When a taboo subject such as child to parent violence is discussed there is bound to be strong opinions and feelings aired. When the behaviour of a violent child is witnessed, as it was last week on Channel 5 ‘My Violent Child’, emotions and opinions run sky high. Some people give their judgments freely – ‘I wouldn’t have dared to do that to my parents’ in other words the child is to blame, ‘they shouldn’t let them get away with it’ in other words the parents are to blame. Some take a more impartial view and ask ‘ who is to blame?’ before they consider where the blame lies. What good comes from blaming anyone? Why are we so interested in who is at fault? Rather than focusing on who is to blame we should be asking ‘what is the problem and what can we do about it?’ A parent and child do not exist in isolation therefore how can blame possibly be determined. Presumably those who blame the child believe the child needs to change, those who blame the parents think the parent needs to change.

Surely, we would all agree that the violence in the two families had reached such a pitch that something needed to change. How did it get to this point and what can be learnt from these situations? Of course there will be various influences on the parent/child relationship and each case needs to be considered individually. In chapter 8 of our book ‘Parenting a Violent Child’ we explore what thoughts and feelings are underneath the behaviour of both parent and child so that we can get closer to understanding what is really going on. Parents tell us they feel helpless, useless and ashamed. Children tell us that they are unhappy. All of these feelings chip away at self-esteem and lead to apathy and stuck patterns of behaviour. The only way to change this is for someone to take responsibility for breaking free of the violence.

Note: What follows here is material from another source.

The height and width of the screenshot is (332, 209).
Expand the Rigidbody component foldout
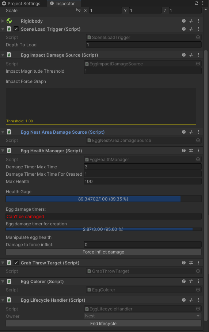tap(3, 21)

So, whose responsibility is it? On the programme last week we saw how two parents took responsibility for changing their situation by bravely asking for help. Taking this step enabled the delivery of a variety of interventions that improved the family relationships and increased self-esteem. The parents from South Wales took responsibility for change and this is appropriate. Parents are the adults in the relationship and therefore have a greater capacity for reasoning and making informed decisions. All parents are responsible for meeting their child’s needs. A child is not responsible for meeting the needs of their parents. A child is highly unlikely to take the first step to change.

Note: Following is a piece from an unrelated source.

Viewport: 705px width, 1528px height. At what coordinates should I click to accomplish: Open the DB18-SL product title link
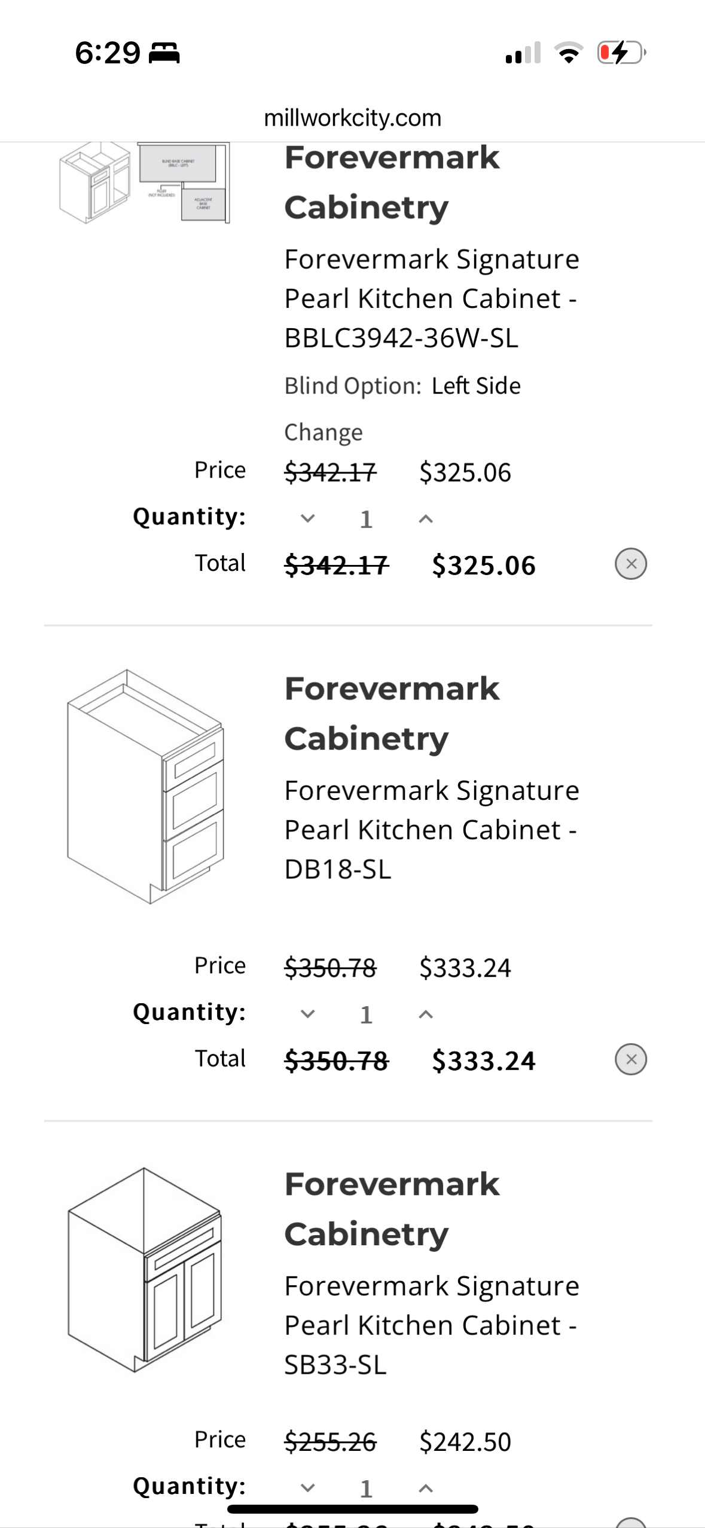[431, 830]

Taking responsibility doesn’t come naturally for most people. It is easier to blame someone else for what is happening in our lives. In ‘Parenting a Violent Child’ we talk about picking up the mirror instead of the magnifying glass. The mirror reflects our own behaviour and we can choose to take responsibility for it or not. When we pick up the magnifying glass we are focusing on the behaviour of others. In Chapter 9 we look at where we spend most of our energy, whether it is trying to change our own behaviour or trying to change others. When we become clear about what we can do and what we can’t do our attention will go towards changing our own behaviour. We will be taking responsibility appropriately.

Responsibility is something that needs to be taught and it is never too late to learn. When taught appropriately by parents a young person becomes responsible in a gradual transition from dependency to independence through childhood. When children have no sense of independence they can become frustrated and both parent and child can get locked into a power struggle. When a child shows challenging behaviour it is harder to trust that they are capable of being given responsibility. Fear grips parents and they can only imagine the worst outcome ‘he would never be able to go there on his own’ ‘I couldn’t possibly trust him with money’. Being trusted is essential to our self-esteem, so what message does this give to a child? A child will feel that they are not trusted and that they are not good enough which then leads them back to poor self-esteem.

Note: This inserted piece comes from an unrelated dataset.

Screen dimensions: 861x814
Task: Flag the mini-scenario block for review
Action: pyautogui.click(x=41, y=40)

Where there is violence within the home both parent and child are drowning in a sea of despair, shame and misunderstanding. In their own way they may be trying to stay afloat but it is just not working. It is a parent’s responsibility to ask for help and support. Outside help in the form of a lifebelt can give the respite required to calm the desperation and provide safety from harm. The problem arises when parents have had outside help and the situation is still extreme within the home. What can they do then? It is a parent’s responsibility to pick up the mirror and act upon what they see.

We have seen how quickly people judge both parents and children when a child is violent. The blame and judgment can be quite vitriolic, but how does this help?  In terms of receiving help and initiating change the responsibility lies firmly with a parent. Lets not forget that we all have a responsibility to break the silence on violence and one way to address this is to drop blame and judgment. This means that more parents will be able to talk about the violence they are experiencing in spite of the shame they feel. For parents living in secrecy and fear ‘Parenting a Violent Child’ will take away the blame and give them understanding, which will lead to change.